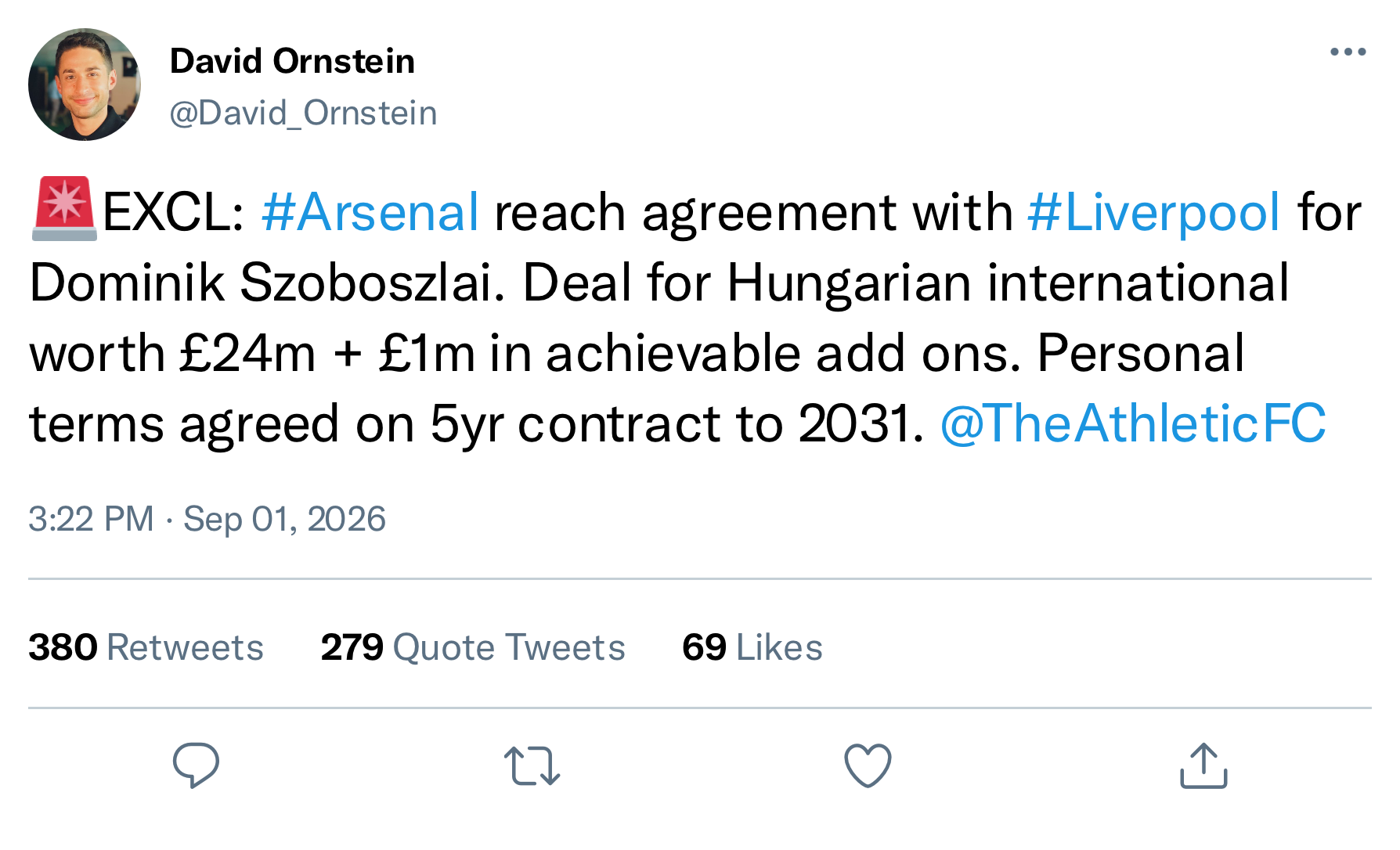Click the David Ornstein display name
Screen dimensions: 1400x850
click(292, 61)

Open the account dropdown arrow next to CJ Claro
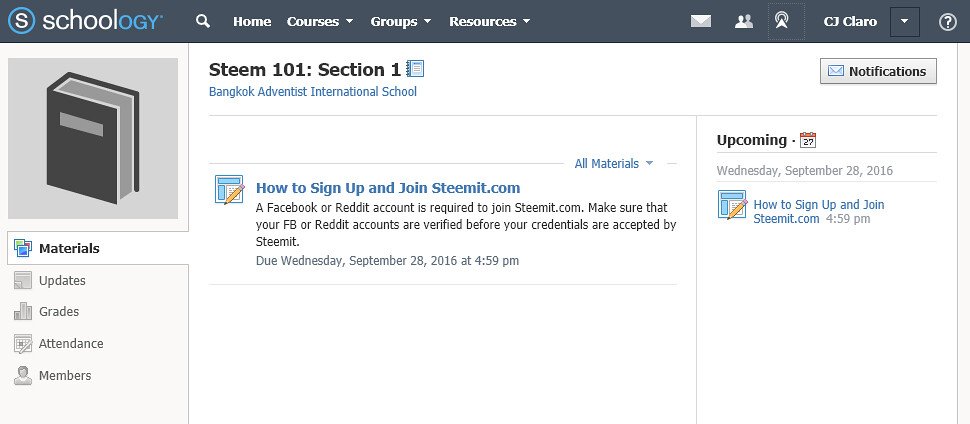[x=904, y=22]
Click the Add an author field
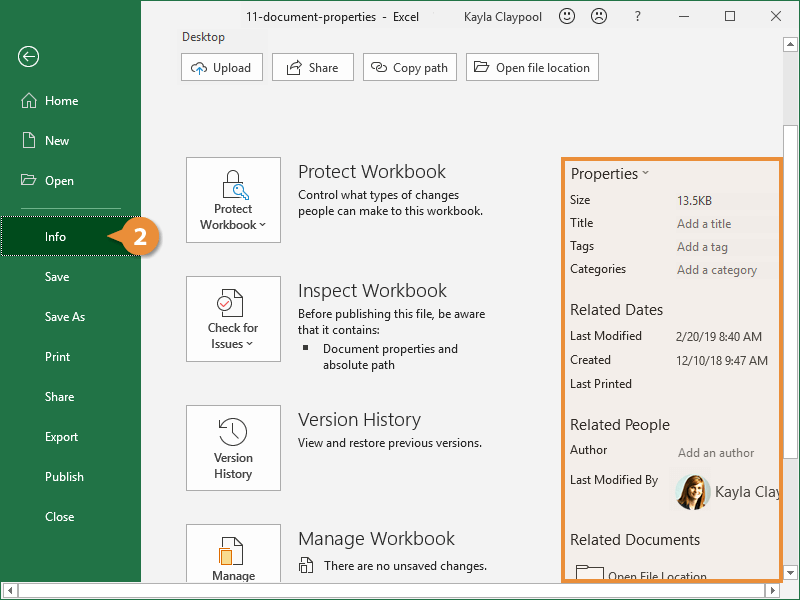Image resolution: width=800 pixels, height=600 pixels. (716, 453)
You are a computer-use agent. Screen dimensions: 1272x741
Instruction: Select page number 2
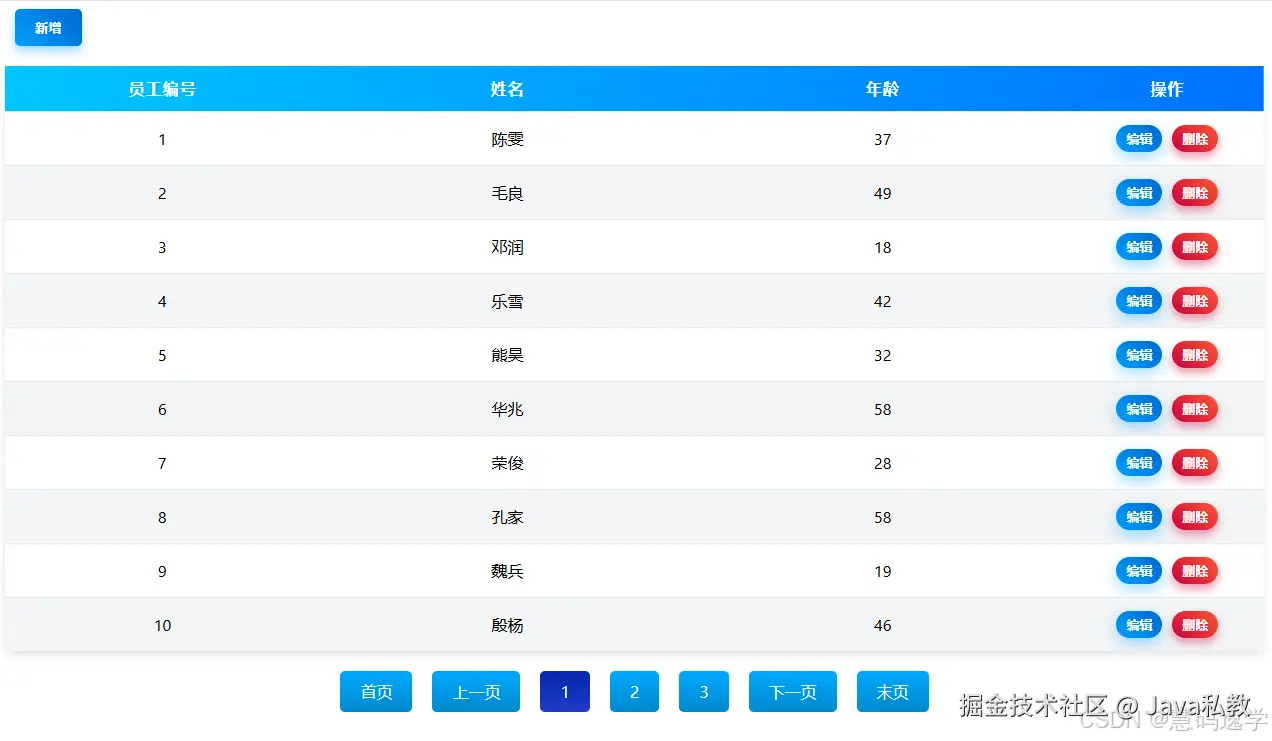pos(634,691)
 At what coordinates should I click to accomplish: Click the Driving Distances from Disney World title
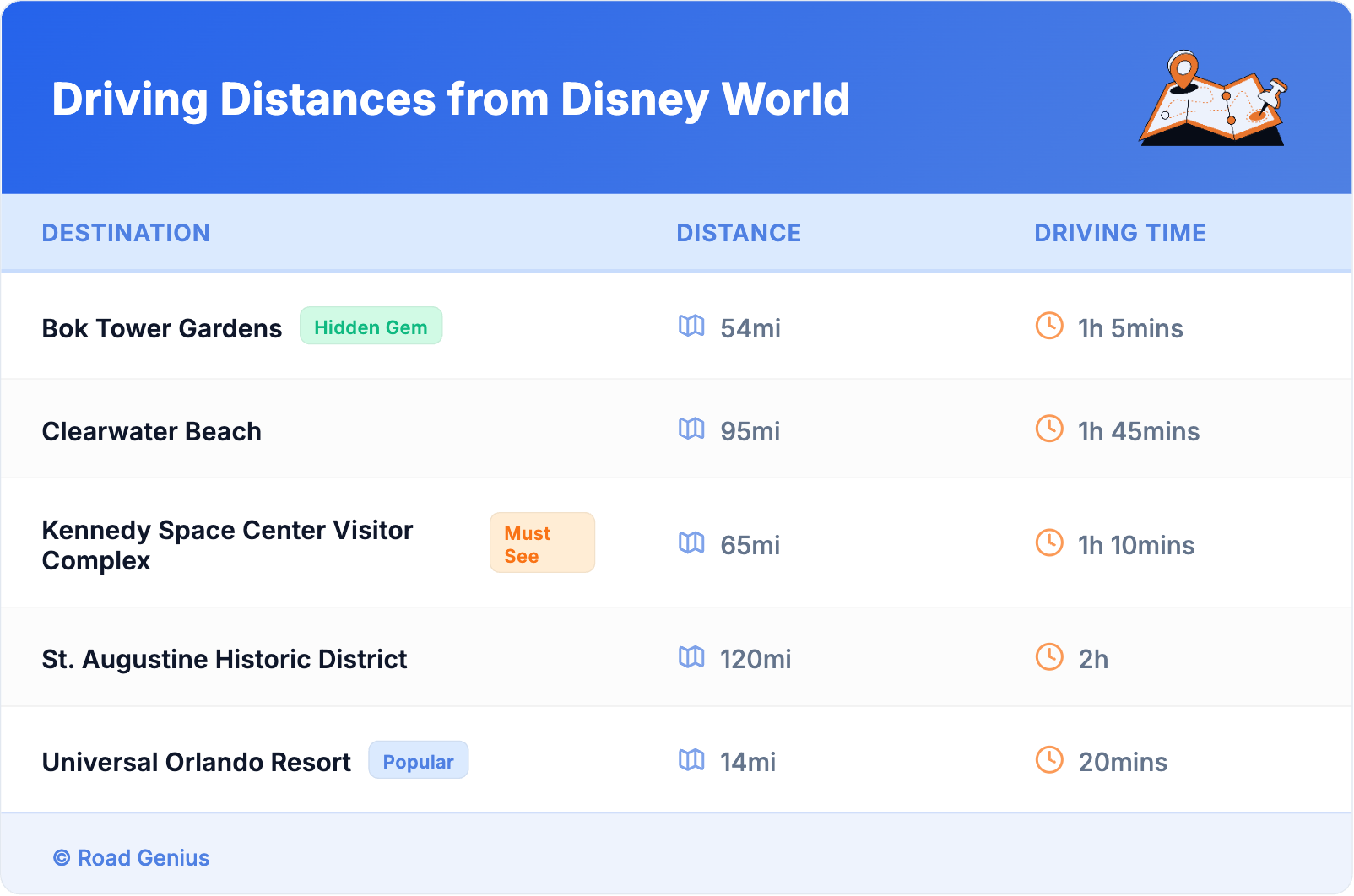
########################################
## WORK ITEM
A word-for-word repeat is expected of the lines from the one with "Click the Add an author field" to the end of the data, both included; pictures are not part of it.

## WRITTEN SOLUTION
Click the Add an author field
Image resolution: width=800 pixels, height=600 pixels. (716, 453)
You are a computer-use agent. Screen dimensions: 1272x741
Instruction: Select page number 2
pos(634,691)
 At what coordinates should I click to accomplish: Click the Driving Distances from Disney World title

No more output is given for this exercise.